Oh, I see in the chat that maybe Laura McKay isn’t here so we have to do another spin. Okay we’re going to do another spin. So I believe that we’re going to give the The Swan Book to someone else.

[Music]

Is Marissa here? Oh no is Marissa not here? Oh that’s too bad, okay let’s spin again then. Every time we spin it gets more and more likely that you’ll win.

Lee Williams. Do we have Lee Williams here? Wow are we going to get through the whole wheel.
[Laughter]

Octavia, how about you just pick a number between 1 and 20 and as long as it’s not a family member. 13? okay yeah. Okay let me just count. Rem Wigmore. Yay! okay yay all right good I hope you don’t have that book already.

OC: All right I think Rem has heard me talk about that book before so they may be glad to get it.

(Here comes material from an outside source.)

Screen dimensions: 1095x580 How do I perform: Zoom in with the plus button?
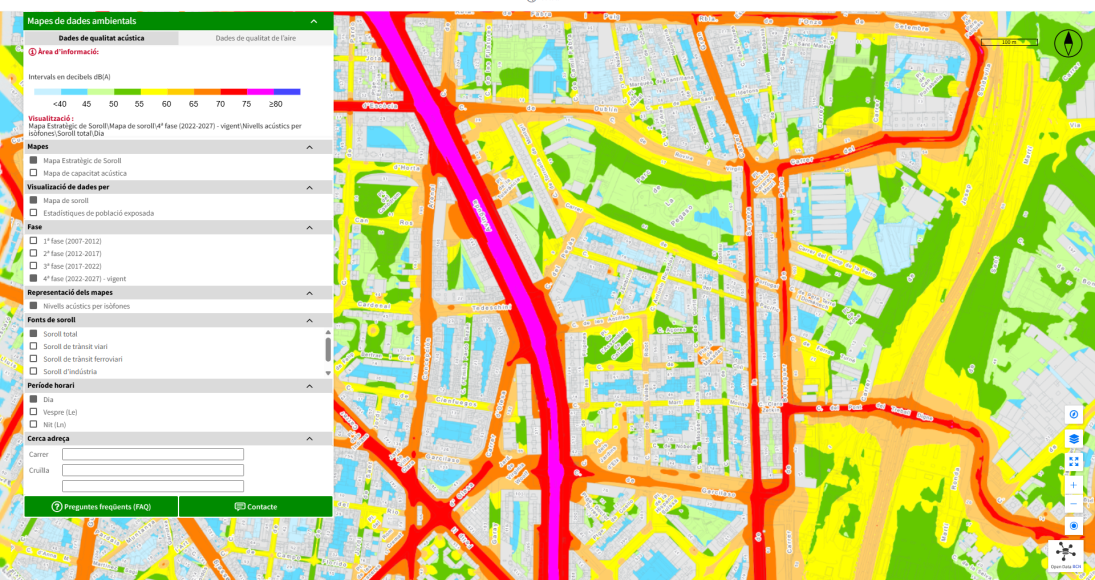[1074, 485]
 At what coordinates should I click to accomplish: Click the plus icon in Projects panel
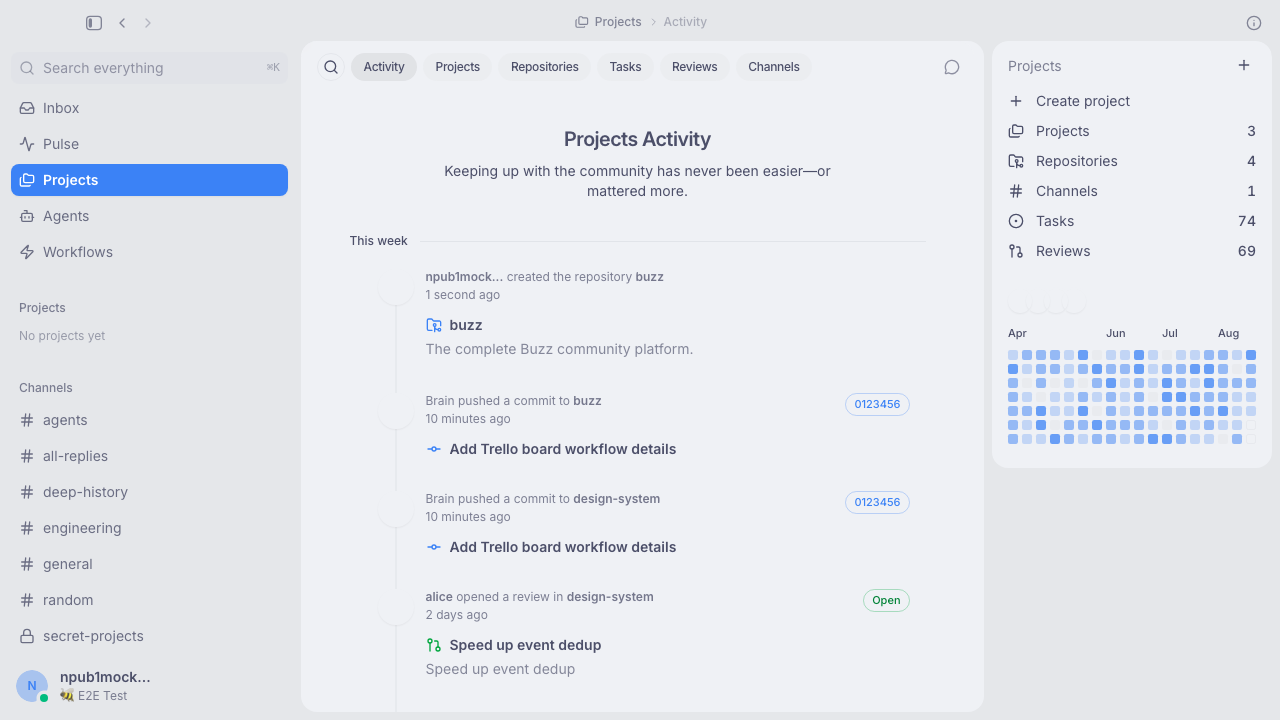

SM: Oh excellent, excellent. All right so as I was saying, I think that the book is asking us to to look for those things to which we feel the most connection and and then you know take that feeling and do something with it. It’s not just about feeling sad, it’s it’s about doing something with that feeling. Yeah, Octavia, you were talking about the Great Barrier Reef and how that makes you feel. I have similar feelings to the Monarch Butterfly in North America and it is also a beleaguered creature in a beleaguered ecosystem and I don’t know what I’m going to do if something happens to it. So I think that your book is doing something similar to that and it’s asking us to acknowledge that we’re a part of the world around us and we have a responsibility to it not just to feel sad or anxious, but to do something. And for those of us in the affluent West, maybe what we’re called to do is to make ourselves uncomfortable so that others can live. So your book is complex and beautiful and if you don’t already have a copy you can click the link in the chat and get a signed copy printed on recycled paper from the Stelliform website, but the book is also now available to order anywhere where you usually get your books. So as we wrap up, I want to say another thank you as well to Tiff Morris and Shannon Roszell for helping us celebrate and thank you to Erin Julian and Kristen Shaw for helping out tonight and for the other work that you’ve done for Stelliform. Thanks again to Divination Hollow for helping us get the word out about the book launch. And finally thank you everyone who joined us here to help us bring this book into the world. We’d love to keep in touch with you, so if you want to sign up for Stelliform’s newsletter, those links are going up in the chat. We also have a Twitter, an Instagram and a Facebook that you can follow along. We have another title coming out in 2021 and that is After the Dragons by Cynthia Zhang. It’s a very different book but it is lovely, sweet, and sad and and wonderful. And of course we’ll be announcing more giveaways and another launch event, so if you liked this one don’t miss that one. Octavia, I would like the final word of the event to be yours, so do you have any final thoughts for those here this evening and also maybe for those who are watching later?

OC: Okay a couple of very short things. I like your idea of looking for the things that we love and looking to maybe try and preserve them while they’re here instead of feeling sad for their loss in advance. Sometimes the idea of climate change and biodiversity loss is so enormous that it’s hard to encompass. If you can do something for the particular – for the monarch butterfly for instance – then it may be somewhat easier to handle and you may be able to you know downplay the the results of guilt and the ecosystem grief that could be coming your way. So there’s that and there’s also the one person who hasn’t been thanked today, which is Selena for putting together this lovely launch. She was the most excellent editor. She made the book much better than the terrible first draft that was sent her way so if you are looking to share climate fiction of your own, I would encourage you to look at Stelliform in the future. Thank you.

SM: Thank you so much, Octavia. And thank you everybody for coming and enjoy the rest of your evening.